*** Opening Source material ***

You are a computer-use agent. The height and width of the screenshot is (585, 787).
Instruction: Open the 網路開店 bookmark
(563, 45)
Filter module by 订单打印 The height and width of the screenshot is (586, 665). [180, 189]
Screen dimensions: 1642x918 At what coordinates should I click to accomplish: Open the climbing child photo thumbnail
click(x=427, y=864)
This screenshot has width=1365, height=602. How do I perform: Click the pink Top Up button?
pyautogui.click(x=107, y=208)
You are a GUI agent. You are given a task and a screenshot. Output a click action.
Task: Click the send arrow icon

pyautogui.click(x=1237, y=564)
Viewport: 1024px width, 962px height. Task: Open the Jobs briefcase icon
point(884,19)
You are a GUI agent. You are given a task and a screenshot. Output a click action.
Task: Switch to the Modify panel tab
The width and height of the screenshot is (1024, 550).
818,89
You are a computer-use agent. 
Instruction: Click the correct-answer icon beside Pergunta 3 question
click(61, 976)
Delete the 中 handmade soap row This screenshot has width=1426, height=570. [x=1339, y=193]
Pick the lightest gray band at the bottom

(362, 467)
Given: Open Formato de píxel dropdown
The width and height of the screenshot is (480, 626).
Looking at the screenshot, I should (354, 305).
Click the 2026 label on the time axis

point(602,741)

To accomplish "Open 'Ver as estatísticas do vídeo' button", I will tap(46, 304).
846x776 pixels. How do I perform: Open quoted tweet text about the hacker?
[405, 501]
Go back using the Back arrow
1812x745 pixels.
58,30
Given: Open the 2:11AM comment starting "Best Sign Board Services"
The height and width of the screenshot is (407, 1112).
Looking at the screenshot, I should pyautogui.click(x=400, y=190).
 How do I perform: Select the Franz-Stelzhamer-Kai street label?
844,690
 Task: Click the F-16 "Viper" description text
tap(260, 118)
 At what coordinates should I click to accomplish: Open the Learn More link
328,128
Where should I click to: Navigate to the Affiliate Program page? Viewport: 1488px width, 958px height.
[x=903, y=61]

*** Closing Source material ***

● **What you are asked to do**: For the string "agent", count the lines of the entries above that include it; answer with the number only.

● **Completed exercise**: 4